The largest (contemporary) annual human migration on earth is now: when Chinese go home for the New Year. This weekend I joined the migration; journeying off the island and to Seattle for my family's annual dinner. The dinner has been on the Sunday closest to the new year for ages -- always on a Sunday because our dads worked in restaurants and had Sunday off. (Or so I presume -- Sunday is also a slow-in-the-evening restaurant day, good time to take over for a family banquet.)
We tried having the dinner President's Day weekend a couple of times, but that was no good. We're a couple of generations in now and President's Day weekend is a skiing weekend for a lot of folks.
When I was a kid, there were at least twelve courses, often more; we'd start eating at 3:00 and end around 9:00. Many of the "courses" were mere bites, nibbles, something to go with the alcohol. There was a lot of toasting. Every table had a centerpiece of bottles of mixers (7-Up, Club Soda) and a bottle of Four Roses. My parents would bring a bottle of Seagram's VO or Seagram's 7, often both. My godfather favored Crown Royal. No one drank beer or wine, and someone always had a bottle of Ng Ga Pay.
A toast, a nibble, another toast, another nibble. A fair number of rather racy jokes. Stories about life in China. All in Chinese, I understood about every tenth word. I got to drink soda, which was a treat.
When I was very young, usually after we had duck -- not Peking duck, Cantonese duck -- I'd be sent up to our room in the Milwaukee Hotel to sleep. The old folks who lived in the building would check on me every hour (I remember them quietly opening the door). Some would leave sesame candies on the table for me.
The halls of the Milwaukee smelled like gas, the old elevator was simultaneously scary and cool. My godfather's rooms were just behind the flashing hotel sign. My godfather's restaurant, the Little Three Grand, was right next door. (Hmmm, a quick Google of the restaurant's name revealed a teacup from the restaurant that just sold. Drat.)

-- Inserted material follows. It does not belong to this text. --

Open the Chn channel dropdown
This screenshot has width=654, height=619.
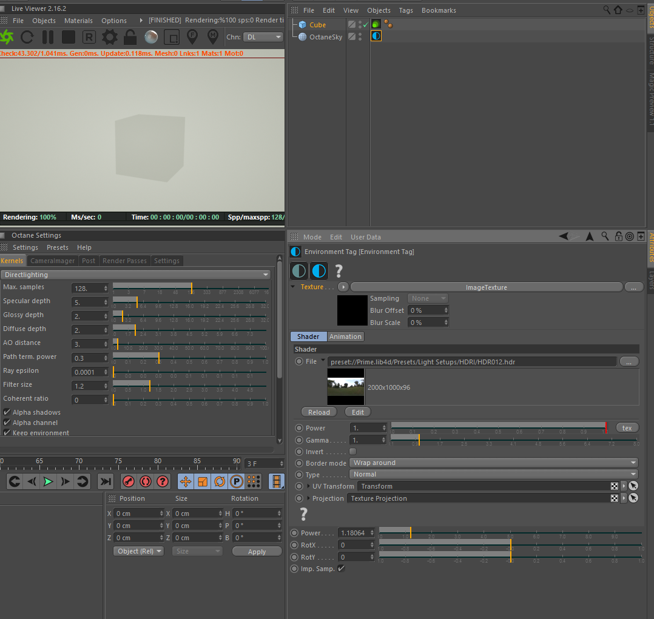click(x=263, y=37)
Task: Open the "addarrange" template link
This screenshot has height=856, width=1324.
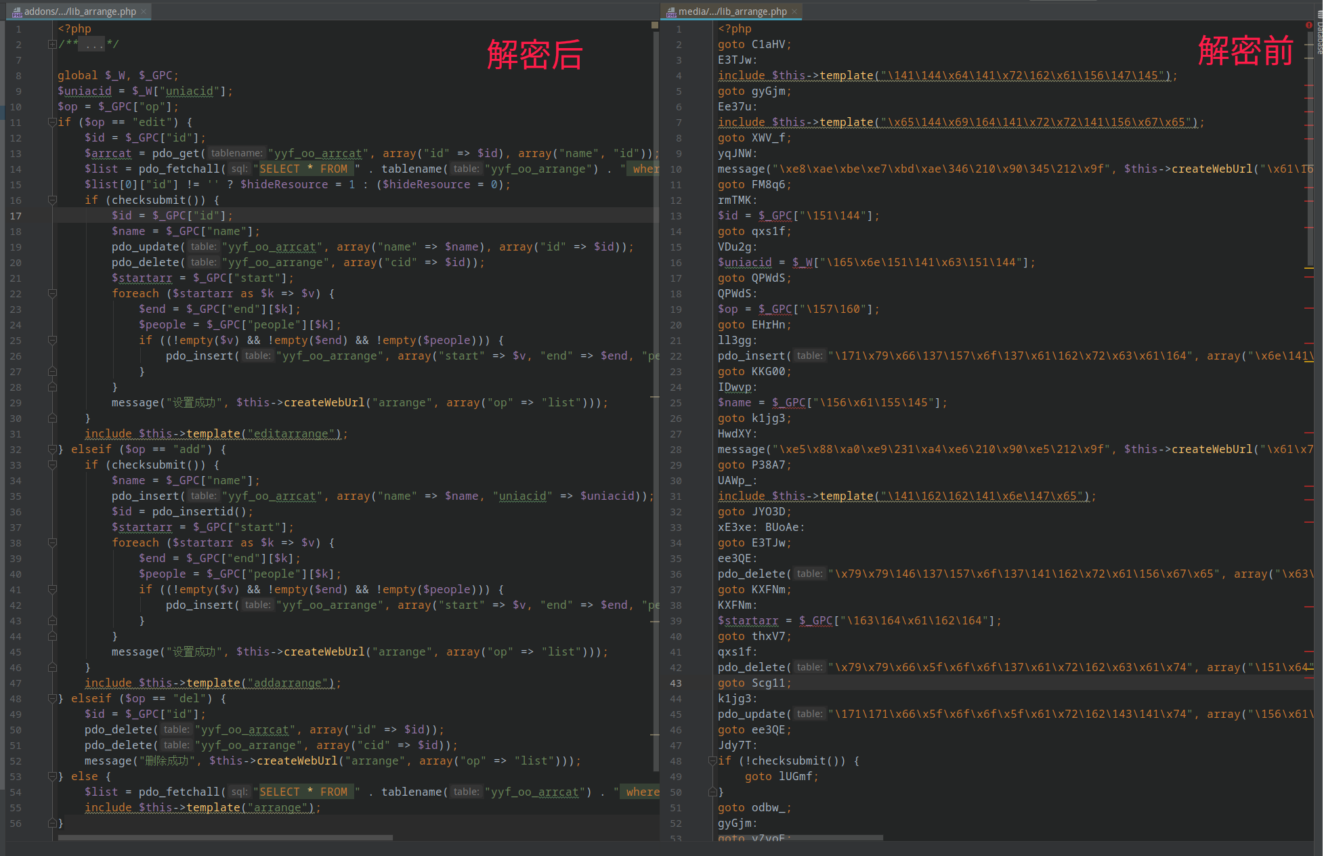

My folks would party until the wee hours, come in giggling in the wee hours. They went over to the Wah Mee Club after the banquet for a nightcap and a little gambling. The Wah Mee closed in 1983 after fourteen people were killed in the club. But when it was open, it was one of the few places where Chinese could go with white friends; where mixed-race couples could order a drink. (My godfather was Chinese, my godmother white.)
This year dinner was pared down to eight courses; and most of the traditional foods were there, at least in spirit. Sharkfin soup was replaced with fish maw soup, crispy chicken instead of duck. But there were straw mushrooms, black mushrooms, prawns, a whole steamed fish. No toasts, just firecrackers, and a raffle. We always have a raffle: for years the top prize was a TV.
We don't ask all the guys who immigrated to stand up. There are just a couple left, but each table used to be proudly filled with so-and-so and his family, so-and-so and his family. Fifty guys, maybe more; a toast for each. But we still introduce ourselves by saying who our father was and where we lived; for the younger generations it's grandfather, father and where you live.
Signing off, Terri Locke, daughter of Hank Locke, Aberdeen.